People with obesity who are hospitalised with COVID-19 have a significantly higher rate of ICU admissions and longer duration of ICU stay compared to people with a normal body mass index (BMI), according to a study presented virtually at ENDO 2021, the Endocrine Society's annual meeting. The study did not find a higher risk of death in people with obesity compared to those with normal BMI.
"The association between obesity and a more severe clinical course of COVID-19 highlights the vulnerability of this population during the current pandemic and the need for public health efforts to prevent and treat obesity, in the current pandemic and beyond," said lead researcher, Dr Yu Mi Kang of Yale New Haven Health in New Haven, CN.
More than 40% of Americans live with obesity, one of the significant risk factors for COVID-19. Kang and colleagues wanted to determine and describe the impact of obesity on the clinical course of COVID-19, compared with individuals who do not have obesity.
The researchers analysed data from 3,268 adult patients hospitalised with COVID-19 at five hospitals within the Yale New Haven Health System between March and November 2020.
Among hospitalised patients, 43% had obesity, 15.8% died, and 24.2% required ICU-level care. Patients with obesity were 26% more likely to need ICU care overall than patients who did not have obesity.
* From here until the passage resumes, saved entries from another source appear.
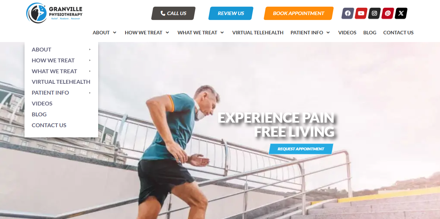Open the Pinterest icon link
Viewport: 440px width, 219px height.
387,13
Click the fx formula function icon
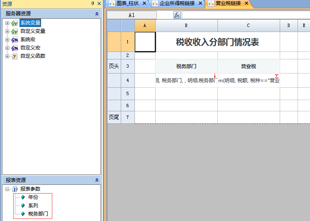Viewport: 310px width, 221px height. click(x=177, y=15)
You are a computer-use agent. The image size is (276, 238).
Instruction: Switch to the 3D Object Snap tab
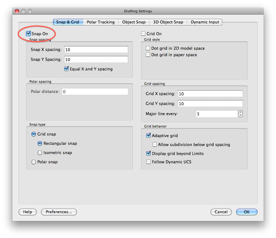pyautogui.click(x=168, y=22)
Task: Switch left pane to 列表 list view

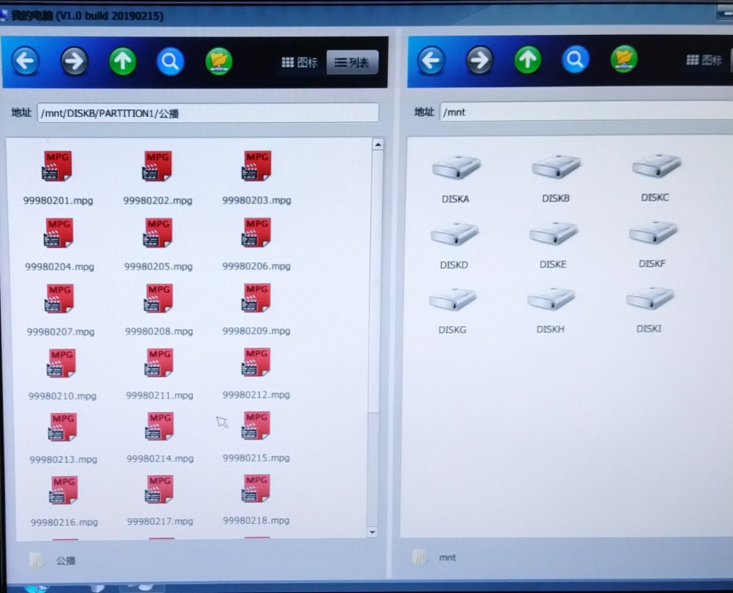Action: (352, 62)
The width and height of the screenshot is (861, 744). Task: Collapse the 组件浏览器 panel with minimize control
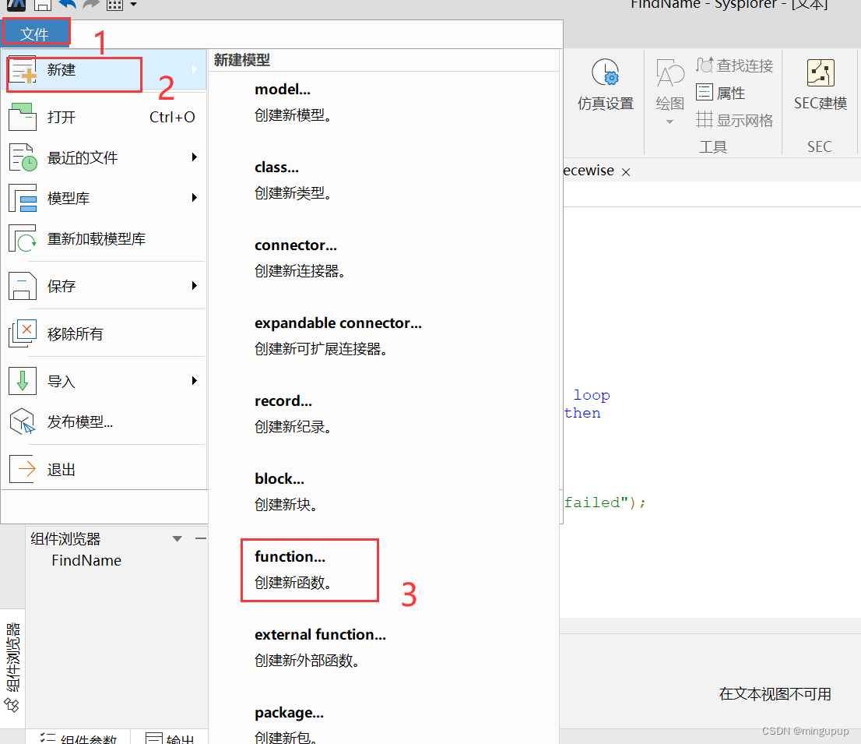[x=200, y=538]
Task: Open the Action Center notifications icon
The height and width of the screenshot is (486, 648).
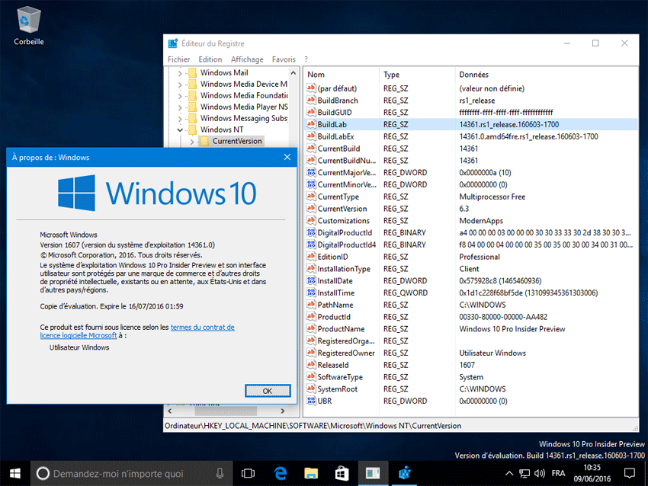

COVID-19 patients with higher body-mass index (BMI) measurements were even more likely to require ICU care. Individuals with severe obesity were twice as likely to need ICU care, compared with patients with a normal BMI.
"Our work underscores the impact of obesity on the course of COVID-19 and emphasizes the need to ensure that obesity is given appropriate consideration for risk stratification, vaccination protocols and in-hospital COVID-19 management," added Kang.